VRRPの動作に関して、何点か書きます!

▼Q1.PCは、どうやって2つのルータを振り分けるのですか?






A1.端末は、仮想IPアドレスと仮想MACアドレスに対して通信をするため、マスタルータかバックアップルータかを意識せずに通信をします。

▼Q2.VRRPを使うに際し、PC側で特別な設定は必要ですか?






A2.PCのデフォルトゲートウェイをVRRPの仮想IPアドレスに設定します。それ以外は特別な設定は不要です。

▼Q3.仮想MACアドレスを持つのは、マスタルータだけですか?






A3.単なる「言葉」の問題かもしれません。マスタルータだけ持つとも考えられますし、バックアップルータ含めた両方が持つとも考えられます。
 仮想MACアドレス宛てのフレームが届いた場合、マスタルータは処理しますが、バックアップルータは無視します。なので、バックアップルータは、仮想MACアドレスを持っていないという見方もできますし、持っているが、無視するという見方もできます。

▼Q4.仮想MACアドレス宛てのフレームは、マスタルータとバックアップルータの両方に届きますか?






A4.構成としては、2(2)に記載したように、PCとVRRPのルータ間にスイッチが入ります。スイッチではなくバカHUBであれば、VRRPのフレームは両方のVRRPルータに届くことになります。しかし、バカHUBではなくスイッチですから、SWのスイッチング機能により、マスタルータにのみフレームを転送します。このとき、SW(スイッチ)のMACアドレステーブルは以下です。

MACアドレス ポート
00-00-5E-00-01-XX(仮想MAC) 1

※1番ポートがマスタルータがつながっているポート
※VRRPの仮想MACアドレスは、00-00-5E-00-01-XX(XXには仮想ルータのIDが入る)と定められている。

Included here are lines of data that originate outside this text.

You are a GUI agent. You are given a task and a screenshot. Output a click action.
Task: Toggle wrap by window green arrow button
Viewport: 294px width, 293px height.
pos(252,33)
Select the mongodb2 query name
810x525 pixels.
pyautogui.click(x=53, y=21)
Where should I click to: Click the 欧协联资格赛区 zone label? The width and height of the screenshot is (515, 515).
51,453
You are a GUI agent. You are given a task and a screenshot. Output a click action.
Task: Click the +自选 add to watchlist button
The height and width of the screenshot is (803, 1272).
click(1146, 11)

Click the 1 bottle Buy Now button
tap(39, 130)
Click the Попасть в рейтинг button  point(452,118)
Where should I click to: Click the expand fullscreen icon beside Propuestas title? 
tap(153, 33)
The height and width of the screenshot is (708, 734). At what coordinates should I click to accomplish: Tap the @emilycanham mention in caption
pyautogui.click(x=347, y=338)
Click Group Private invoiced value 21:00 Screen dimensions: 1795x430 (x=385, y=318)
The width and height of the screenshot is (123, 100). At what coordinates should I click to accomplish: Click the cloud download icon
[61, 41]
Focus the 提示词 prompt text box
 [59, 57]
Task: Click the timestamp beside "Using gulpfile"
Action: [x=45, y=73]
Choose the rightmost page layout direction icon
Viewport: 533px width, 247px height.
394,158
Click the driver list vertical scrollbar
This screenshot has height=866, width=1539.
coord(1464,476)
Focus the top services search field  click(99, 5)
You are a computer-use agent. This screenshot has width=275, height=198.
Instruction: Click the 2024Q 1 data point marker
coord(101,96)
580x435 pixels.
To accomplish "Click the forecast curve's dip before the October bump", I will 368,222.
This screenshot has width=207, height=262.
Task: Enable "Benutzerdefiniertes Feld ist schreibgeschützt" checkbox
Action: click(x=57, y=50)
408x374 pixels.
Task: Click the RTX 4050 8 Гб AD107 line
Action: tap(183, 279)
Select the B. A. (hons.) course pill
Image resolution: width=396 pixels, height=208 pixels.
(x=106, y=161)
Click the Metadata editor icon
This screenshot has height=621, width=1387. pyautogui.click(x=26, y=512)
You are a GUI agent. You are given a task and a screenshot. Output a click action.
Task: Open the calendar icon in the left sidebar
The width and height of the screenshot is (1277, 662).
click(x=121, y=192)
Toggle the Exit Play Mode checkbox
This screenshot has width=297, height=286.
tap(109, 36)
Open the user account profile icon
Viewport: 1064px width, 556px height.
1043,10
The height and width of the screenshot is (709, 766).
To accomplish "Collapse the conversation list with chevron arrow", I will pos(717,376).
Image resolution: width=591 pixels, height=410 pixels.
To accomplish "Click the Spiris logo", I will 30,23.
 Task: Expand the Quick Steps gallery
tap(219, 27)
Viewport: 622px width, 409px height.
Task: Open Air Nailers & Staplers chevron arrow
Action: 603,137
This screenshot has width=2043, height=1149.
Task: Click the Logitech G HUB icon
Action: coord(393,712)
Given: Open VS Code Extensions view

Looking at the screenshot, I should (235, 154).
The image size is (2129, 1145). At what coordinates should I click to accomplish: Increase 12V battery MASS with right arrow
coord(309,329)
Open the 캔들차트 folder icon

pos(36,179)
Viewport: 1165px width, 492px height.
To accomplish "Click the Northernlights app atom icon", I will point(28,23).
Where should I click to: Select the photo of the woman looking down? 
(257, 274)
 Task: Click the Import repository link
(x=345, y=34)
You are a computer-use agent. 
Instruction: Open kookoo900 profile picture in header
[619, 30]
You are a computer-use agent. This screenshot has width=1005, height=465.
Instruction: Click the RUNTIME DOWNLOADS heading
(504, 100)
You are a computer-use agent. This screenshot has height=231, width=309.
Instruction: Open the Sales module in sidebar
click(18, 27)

▼Q5.ということは、バックアップルータがマスタルータになるときに、MACアドレステーブルを書き換えるために、Gratuitous ARPを送るのですね?






A5.Gratuitous ARPは、ARPテーブルを書き換えるためのものです。ARPテーブル上のIPアドレスとMACアドレスの対応は、仮想IPを使っているので変更ありません。
【SWのARPテーブル】

IPアドレス MACアドレス
192.168.1.1(VRRPの仮想IP) 00-00-5E-00-01-XX(仮想MAC)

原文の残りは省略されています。